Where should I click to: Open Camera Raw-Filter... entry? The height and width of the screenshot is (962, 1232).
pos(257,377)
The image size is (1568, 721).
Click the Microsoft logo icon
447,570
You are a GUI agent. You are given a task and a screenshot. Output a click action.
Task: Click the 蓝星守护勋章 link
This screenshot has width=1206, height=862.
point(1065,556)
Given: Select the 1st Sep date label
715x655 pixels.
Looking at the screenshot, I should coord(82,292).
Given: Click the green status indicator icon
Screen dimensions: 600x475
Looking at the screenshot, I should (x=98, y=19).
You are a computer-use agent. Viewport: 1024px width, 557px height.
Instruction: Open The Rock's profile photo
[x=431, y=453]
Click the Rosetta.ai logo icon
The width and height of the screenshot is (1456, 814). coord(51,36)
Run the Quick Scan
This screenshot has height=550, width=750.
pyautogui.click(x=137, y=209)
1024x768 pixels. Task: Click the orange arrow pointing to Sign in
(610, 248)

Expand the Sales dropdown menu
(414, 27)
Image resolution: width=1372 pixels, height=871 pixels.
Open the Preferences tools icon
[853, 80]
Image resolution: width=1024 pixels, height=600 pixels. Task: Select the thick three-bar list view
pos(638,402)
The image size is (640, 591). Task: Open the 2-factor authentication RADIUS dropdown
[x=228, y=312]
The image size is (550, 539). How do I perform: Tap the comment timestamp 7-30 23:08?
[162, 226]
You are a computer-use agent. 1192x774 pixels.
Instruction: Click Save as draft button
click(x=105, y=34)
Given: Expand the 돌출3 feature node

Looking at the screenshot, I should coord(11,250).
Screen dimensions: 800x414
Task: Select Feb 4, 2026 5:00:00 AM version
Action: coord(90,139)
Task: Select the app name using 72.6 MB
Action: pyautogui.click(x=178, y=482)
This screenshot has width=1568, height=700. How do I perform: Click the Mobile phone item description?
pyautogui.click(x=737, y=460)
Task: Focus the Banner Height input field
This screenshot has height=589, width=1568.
********
Convert the data above into a numbered list with one line per item, leaving out the blank lines.

1. Where should I click to: Open Camera Raw-Filter... entry? The height and width of the screenshot is (962, 1232).
2. pos(257,377)
3. The image size is (1568, 721).
4. Click the Microsoft logo icon
5. 447,570
6. You are a GUI agent. You are given a task and a screenshot. Output a click action.
7. Task: Click the 蓝星守护勋章 link
8. This screenshot has width=1206, height=862.
9. point(1065,556)
10. Given: Select the 1st Sep date label
11. 715x655 pixels.
12. Looking at the screenshot, I should coord(82,292).
13. Given: Click the green status indicator icon
14. Screen dimensions: 600x475
15. Looking at the screenshot, I should (x=98, y=19).
16. You are a computer-use agent. Viewport: 1024px width, 557px height.
17. Instruction: Open The Rock's profile photo
18. [x=431, y=453]
19. Click the Rosetta.ai logo icon
20. The width and height of the screenshot is (1456, 814). coord(51,36)
21. Run the Quick Scan
22. This screenshot has height=550, width=750.
23. pyautogui.click(x=137, y=209)
24. 1024x768 pixels. Task: Click the orange arrow pointing to Sign in
25. (610, 248)
26. Expand the Sales dropdown menu
27. (414, 27)
28. Image resolution: width=1372 pixels, height=871 pixels.
29. Open the Preferences tools icon
30. [853, 80]
31. Image resolution: width=1024 pixels, height=600 pixels. Task: Select the thick three-bar list view
32. pos(638,402)
33. The image size is (640, 591). Task: Open the 2-factor authentication RADIUS dropdown
34. [x=228, y=312]
35. The image size is (550, 539). How do I perform: Tap the comment timestamp 7-30 23:08?
36. [162, 226]
37. You are a computer-use agent. 1192x774 pixels.
38. Instruction: Click Save as draft button
39. click(x=105, y=34)
40. Given: Expand the 돌출3 feature node
41. Looking at the screenshot, I should coord(11,250).
42. Screen dimensions: 800x414
43. Task: Select Feb 4, 2026 5:00:00 AM version
44. Action: coord(90,139)
45. Task: Select the app name using 72.6 MB
46. Action: pyautogui.click(x=178, y=482)
47. This screenshot has width=1568, height=700. How do I perform: Click the Mobile phone item description?
48. pyautogui.click(x=737, y=460)
49. Task: Focus the Banner Height input field
50. This screenshot has height=589, width=1568.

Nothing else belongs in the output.